Assignment:
Go through the following data and transcribe exactly the stretch of lines from the one holding "Task: Focus the E-mail input field" to the one holding "Select the Dashboards icon in the sidebar", both included.

(Beginning of Exercise data)

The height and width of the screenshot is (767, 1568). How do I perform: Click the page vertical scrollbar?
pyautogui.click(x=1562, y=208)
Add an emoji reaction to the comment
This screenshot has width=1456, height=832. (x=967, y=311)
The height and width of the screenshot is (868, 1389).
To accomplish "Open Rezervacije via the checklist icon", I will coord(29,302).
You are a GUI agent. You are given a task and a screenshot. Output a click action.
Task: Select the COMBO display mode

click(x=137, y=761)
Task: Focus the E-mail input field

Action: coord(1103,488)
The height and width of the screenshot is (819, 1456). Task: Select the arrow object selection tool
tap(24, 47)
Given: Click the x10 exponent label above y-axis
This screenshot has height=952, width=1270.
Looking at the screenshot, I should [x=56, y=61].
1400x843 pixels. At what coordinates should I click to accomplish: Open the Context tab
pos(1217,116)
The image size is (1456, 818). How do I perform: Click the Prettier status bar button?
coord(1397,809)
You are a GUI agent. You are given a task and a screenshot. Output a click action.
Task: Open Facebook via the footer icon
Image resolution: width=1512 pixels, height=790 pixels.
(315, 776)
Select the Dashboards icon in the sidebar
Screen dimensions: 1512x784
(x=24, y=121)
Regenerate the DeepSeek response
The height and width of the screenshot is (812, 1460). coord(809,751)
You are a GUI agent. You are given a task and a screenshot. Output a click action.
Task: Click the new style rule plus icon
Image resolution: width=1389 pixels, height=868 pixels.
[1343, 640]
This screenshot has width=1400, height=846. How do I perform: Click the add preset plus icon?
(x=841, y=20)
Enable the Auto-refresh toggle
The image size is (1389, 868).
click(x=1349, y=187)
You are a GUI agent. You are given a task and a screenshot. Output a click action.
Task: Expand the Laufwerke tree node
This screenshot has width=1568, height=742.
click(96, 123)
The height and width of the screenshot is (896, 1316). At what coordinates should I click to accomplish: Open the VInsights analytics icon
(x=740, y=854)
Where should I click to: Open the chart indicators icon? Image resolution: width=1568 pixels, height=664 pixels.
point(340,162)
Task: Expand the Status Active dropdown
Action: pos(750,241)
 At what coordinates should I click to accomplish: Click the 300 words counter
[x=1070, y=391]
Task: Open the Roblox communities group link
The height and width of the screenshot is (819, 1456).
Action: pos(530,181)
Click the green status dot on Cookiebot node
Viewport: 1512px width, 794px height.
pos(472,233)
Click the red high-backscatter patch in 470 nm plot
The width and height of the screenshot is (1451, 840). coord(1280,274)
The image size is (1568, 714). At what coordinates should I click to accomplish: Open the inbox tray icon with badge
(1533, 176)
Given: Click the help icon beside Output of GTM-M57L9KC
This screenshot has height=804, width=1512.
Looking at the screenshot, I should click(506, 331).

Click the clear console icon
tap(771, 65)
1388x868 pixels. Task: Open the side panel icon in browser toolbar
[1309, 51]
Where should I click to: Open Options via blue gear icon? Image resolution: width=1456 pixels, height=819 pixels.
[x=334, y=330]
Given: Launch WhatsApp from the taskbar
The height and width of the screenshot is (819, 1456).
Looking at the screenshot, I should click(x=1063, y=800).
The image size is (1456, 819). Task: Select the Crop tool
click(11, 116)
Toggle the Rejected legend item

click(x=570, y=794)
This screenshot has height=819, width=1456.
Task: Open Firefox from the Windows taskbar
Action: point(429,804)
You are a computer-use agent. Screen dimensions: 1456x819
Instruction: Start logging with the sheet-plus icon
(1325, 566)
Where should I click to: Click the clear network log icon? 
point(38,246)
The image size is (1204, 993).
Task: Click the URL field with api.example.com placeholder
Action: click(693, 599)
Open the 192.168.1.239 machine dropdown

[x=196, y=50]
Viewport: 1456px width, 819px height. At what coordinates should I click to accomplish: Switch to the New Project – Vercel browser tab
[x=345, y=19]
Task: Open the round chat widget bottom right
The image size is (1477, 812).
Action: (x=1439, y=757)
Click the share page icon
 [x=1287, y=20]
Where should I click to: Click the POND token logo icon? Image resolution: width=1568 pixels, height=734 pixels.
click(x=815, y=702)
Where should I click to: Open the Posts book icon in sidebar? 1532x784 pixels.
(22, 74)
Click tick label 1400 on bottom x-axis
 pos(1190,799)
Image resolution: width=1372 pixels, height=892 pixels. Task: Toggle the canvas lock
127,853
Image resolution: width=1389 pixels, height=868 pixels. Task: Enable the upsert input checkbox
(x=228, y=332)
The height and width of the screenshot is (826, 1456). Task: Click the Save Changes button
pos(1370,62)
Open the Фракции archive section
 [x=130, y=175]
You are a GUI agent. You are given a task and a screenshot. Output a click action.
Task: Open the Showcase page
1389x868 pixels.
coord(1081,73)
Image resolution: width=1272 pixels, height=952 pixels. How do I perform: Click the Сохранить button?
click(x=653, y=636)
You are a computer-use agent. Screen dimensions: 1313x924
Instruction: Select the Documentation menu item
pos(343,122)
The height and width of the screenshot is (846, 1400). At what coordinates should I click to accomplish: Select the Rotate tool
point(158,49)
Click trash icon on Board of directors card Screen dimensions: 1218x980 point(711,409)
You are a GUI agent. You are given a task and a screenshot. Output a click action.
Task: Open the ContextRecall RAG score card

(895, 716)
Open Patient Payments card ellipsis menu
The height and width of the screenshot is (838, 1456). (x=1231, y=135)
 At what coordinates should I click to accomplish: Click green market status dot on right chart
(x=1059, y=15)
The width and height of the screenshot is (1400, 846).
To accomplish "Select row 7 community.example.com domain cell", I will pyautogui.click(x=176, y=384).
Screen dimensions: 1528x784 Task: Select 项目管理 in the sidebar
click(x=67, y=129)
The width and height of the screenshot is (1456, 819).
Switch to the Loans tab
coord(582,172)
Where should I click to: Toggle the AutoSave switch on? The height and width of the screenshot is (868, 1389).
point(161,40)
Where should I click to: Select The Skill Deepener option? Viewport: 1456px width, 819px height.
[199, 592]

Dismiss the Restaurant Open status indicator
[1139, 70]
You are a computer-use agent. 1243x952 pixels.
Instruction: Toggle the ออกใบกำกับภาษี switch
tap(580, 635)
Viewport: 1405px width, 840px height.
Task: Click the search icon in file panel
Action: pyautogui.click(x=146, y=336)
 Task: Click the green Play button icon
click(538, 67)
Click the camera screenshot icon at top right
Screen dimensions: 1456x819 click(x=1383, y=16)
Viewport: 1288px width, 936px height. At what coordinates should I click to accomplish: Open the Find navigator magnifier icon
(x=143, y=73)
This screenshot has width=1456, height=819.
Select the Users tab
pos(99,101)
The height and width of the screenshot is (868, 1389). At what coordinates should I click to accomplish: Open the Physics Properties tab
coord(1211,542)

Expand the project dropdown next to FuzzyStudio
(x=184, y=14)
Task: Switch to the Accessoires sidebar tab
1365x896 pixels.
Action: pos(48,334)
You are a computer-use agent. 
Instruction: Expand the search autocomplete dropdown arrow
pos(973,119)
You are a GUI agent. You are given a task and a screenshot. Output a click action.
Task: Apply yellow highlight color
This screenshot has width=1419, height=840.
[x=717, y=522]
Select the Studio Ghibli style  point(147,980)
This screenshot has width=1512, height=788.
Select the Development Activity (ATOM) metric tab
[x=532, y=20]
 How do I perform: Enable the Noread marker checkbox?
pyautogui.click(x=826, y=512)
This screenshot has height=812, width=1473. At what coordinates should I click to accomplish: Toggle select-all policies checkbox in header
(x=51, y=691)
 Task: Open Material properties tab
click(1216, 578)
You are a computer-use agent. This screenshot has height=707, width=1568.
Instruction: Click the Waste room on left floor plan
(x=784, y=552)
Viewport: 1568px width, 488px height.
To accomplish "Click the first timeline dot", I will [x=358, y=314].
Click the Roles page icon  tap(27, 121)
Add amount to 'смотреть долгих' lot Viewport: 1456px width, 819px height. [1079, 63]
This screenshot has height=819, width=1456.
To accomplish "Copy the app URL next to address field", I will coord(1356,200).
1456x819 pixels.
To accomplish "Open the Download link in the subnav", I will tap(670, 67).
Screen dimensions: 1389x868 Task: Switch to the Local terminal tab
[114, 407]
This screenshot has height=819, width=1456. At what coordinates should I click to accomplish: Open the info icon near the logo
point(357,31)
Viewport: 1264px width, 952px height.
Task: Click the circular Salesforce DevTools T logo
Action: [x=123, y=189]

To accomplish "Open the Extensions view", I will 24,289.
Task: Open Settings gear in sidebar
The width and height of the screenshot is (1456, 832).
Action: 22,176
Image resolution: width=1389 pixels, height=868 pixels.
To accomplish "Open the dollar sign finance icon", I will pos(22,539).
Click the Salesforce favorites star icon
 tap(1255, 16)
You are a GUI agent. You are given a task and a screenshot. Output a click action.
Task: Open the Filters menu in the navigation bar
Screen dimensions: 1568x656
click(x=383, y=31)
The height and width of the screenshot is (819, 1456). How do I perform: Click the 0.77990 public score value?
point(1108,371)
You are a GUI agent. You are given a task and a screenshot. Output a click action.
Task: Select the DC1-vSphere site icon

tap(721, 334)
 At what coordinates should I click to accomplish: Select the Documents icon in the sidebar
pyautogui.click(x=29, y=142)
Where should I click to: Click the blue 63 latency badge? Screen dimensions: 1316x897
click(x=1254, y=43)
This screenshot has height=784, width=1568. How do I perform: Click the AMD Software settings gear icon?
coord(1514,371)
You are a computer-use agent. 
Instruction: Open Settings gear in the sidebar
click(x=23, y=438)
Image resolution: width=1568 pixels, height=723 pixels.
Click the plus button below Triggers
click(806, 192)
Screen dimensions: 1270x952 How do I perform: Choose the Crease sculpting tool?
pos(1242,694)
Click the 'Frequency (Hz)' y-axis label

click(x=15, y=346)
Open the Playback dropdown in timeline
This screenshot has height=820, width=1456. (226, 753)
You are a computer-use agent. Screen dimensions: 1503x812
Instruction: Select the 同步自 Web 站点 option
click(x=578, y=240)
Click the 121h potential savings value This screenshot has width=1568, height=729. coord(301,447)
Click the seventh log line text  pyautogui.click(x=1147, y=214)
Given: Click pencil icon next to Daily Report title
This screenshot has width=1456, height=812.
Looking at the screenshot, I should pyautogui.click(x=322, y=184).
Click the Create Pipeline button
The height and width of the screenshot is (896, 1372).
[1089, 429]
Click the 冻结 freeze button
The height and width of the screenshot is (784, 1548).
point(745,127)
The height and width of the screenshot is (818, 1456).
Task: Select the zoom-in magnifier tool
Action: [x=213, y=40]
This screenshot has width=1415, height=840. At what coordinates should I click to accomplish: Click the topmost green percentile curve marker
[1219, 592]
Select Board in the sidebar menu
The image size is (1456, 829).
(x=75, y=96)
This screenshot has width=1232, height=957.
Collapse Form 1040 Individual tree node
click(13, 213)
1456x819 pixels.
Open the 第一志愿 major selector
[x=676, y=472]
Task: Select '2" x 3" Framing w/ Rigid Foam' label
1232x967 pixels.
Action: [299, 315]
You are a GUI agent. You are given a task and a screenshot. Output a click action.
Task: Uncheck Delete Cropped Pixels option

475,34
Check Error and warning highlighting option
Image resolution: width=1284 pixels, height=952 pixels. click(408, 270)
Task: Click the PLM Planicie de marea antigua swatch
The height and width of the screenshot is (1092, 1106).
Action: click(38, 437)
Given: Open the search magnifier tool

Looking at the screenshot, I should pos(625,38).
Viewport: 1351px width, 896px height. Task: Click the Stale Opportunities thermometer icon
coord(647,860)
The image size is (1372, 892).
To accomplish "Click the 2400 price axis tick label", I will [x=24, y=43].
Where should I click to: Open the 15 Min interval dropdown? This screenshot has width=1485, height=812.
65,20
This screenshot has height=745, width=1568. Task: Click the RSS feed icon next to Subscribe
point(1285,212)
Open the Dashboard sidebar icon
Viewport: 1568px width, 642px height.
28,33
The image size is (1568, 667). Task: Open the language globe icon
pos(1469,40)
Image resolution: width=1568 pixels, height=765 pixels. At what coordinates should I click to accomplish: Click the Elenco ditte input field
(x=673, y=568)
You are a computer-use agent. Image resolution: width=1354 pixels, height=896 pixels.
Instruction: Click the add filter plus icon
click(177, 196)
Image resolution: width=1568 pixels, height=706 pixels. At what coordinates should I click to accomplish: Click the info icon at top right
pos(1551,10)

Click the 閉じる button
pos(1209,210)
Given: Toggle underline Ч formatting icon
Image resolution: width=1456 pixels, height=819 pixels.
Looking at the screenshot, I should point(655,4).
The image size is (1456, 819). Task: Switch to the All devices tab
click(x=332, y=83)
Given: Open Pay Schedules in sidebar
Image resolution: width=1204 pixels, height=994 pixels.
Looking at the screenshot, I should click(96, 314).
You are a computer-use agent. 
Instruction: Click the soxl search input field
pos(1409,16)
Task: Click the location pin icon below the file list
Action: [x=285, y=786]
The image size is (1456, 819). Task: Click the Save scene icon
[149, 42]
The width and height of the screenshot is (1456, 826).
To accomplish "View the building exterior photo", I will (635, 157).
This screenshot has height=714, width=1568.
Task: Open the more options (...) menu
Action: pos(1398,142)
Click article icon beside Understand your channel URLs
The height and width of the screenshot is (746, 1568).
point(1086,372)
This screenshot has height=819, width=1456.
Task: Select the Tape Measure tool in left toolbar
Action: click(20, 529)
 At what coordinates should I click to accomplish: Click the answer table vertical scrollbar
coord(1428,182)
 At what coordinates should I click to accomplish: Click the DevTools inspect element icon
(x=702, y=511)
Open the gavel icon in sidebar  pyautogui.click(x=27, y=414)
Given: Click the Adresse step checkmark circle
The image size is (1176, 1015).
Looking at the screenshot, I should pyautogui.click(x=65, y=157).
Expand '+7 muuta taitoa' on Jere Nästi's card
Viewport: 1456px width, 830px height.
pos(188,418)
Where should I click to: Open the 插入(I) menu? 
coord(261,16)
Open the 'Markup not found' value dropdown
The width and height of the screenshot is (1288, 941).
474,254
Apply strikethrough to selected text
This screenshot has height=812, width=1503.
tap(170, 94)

(End of Exercise data)

Response area:
Task: Focus the E-mail input field

Action: coord(1103,488)
The height and width of the screenshot is (819, 1456). Task: Select the arrow object selection tool
tap(24, 47)
Given: Click the x10 exponent label above y-axis
This screenshot has height=952, width=1270.
Looking at the screenshot, I should [x=56, y=61].
1400x843 pixels. At what coordinates should I click to accomplish: Open the Context tab
pos(1217,116)
The image size is (1456, 818). How do I perform: Click the Prettier status bar button?
coord(1397,809)
You are a GUI agent. You are given a task and a screenshot. Output a click action.
Task: Open Facebook via the footer icon
Image resolution: width=1512 pixels, height=790 pixels.
(315, 776)
Select the Dashboards icon in the sidebar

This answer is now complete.